Cass County crossing where train crashed into semi identified as needing safety upgrade
The Cass County railroad crossing where a train hit a tractor-trailer rig stuck on the track Tuesday afternoon was described in a state transportation department document last year as being in need of safety upgrades.
The Missouri Department of Transportation’s January 2022 Highway-Rail Grade Crossing State Action Plan called the intersection a “humped crossing” and a “potential” crossing upgrade project.
MoDOT spokesperson Linda Horn said Wednesday that the crossing already has lights and gates. When asked if the transportation department had plans to address the steep grade, she said, “I‘m not aware.”
The crash, injuring three members of a Minnesota family, occurred shortly after 4 p.m. near East 187th Street and Holmes Road. The semi was headed east on 187th when it “became high-centered and stalled” on the tracks at the crossing, according to a preliminary investigation by the Missouri Highway Patrol. A southbound train then struck the semi and trailer, the report said.
Prior to the collision, a husband and wife from Minneapolis and their four children, ranging in ages from 6 to 13 years old, were traveling in the semi, said Sgt. Andy Bell, a spokesman for the highway patrol.
A 12-year-old boy was seriously injured in the crash. The 40-year-old mother and an 8-year-old boy suffered minor injuries. The other children and the husband were not injured, Bell said.
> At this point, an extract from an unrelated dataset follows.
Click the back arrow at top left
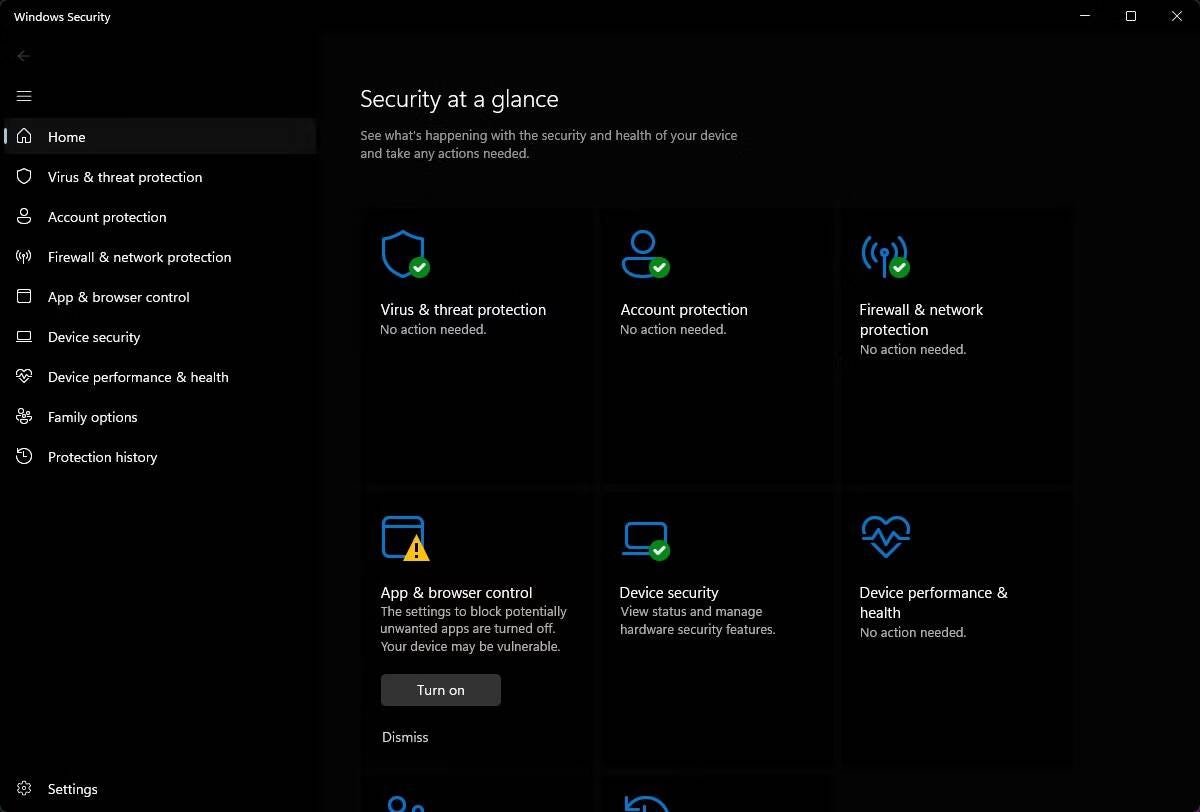 [24, 56]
The investigation into the crash is continuing, he said, and it was too early to know what, if any, violations or charges could be filed.
Karen Templeton, who has lived near the crossing for 24 years, said she was coming home when she saw the semi and trailer trying to cross the tracks. She saw a man get down out of the cab and immediately thought that he had become stuck.
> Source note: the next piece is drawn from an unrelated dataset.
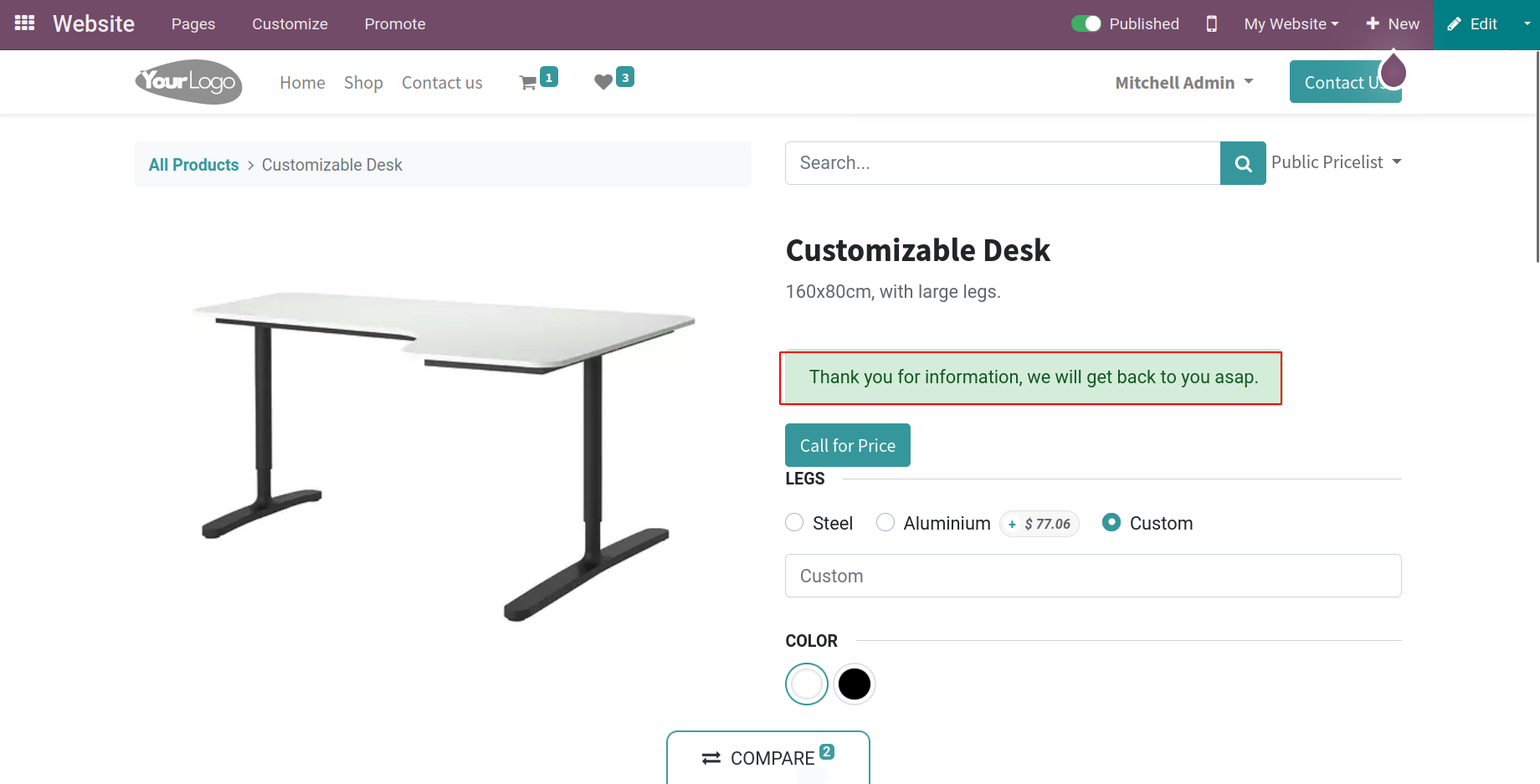Toggle the Published switch
1540x784 pixels.
(x=1086, y=24)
She pulled up to him and told him that he had to either get the truck off the tracks or call 911 or a number on a nearby building immediately.
“These trains go through here constantly,” she said, adding that an 18-wheeler had been hit a while back and it was totaled. “You don’t want that to happen. I said, ‘You got to do something quick.’”
The man kept saying, “Oh Jesus, Oh Jesus.”
She told him that he needed to call somebody quick.
Then she pulled into her drive and went inside to tell her husband that there was another truck stuck on the tracks. By the time she came back out, the rail crossing lights began flashing.
Realizing that there was a train coming, she went back inside to tell her husband that there was probably going to be another train crash. At that moment, she heard the impact.
“It happened that quick,” she said. It hadn’t even been two minutes.
She didn’t know that there were others inside the cab of the truck at the time of the collision. She heard screaming and when she peeked between the train cars to see what was going on, she saw the other family members injured in the wreck.
Federal Railroad Administration records show the track is operated by Kansas City Southern Railway Co. The crossing has lights and gates, the records say, and 16 trains a day go through the intersection at a maximum speed of 59 mph.
A similar crash occurred at the same crossing on June 2, 2021.
According to the crash report filed by the railroad in that wreck, a westbound tractor-trailer got stuck on the crossing and was struck at 1:45 p.m. by a Kansas City Southern locomotive and two FRA test cars traveling about 50 mph. The trucker, a 34-year-old man, was not in the truck at the time of the crash, it said. Damage to the tractor-trailer rig was $150,000, the report said.
Templeton said the crossing had no lights and gates when she moved there. They were added when a carload of high school students was hit years ago at a nearby crossing.
When the truck was hit in 2021, Templeton said, signs were put up warning of the incline. But she said they really haven’t stopped anybody. She wondered if truckers actually can see them because they sit so low and are close to some trees.
“Once they see those signs, they are pretty much committed to going over the tracks, and a lot of them decide to just go ahead and do it,” Templeton said.
The Star’s Bill Lukitsch provided some information for this story.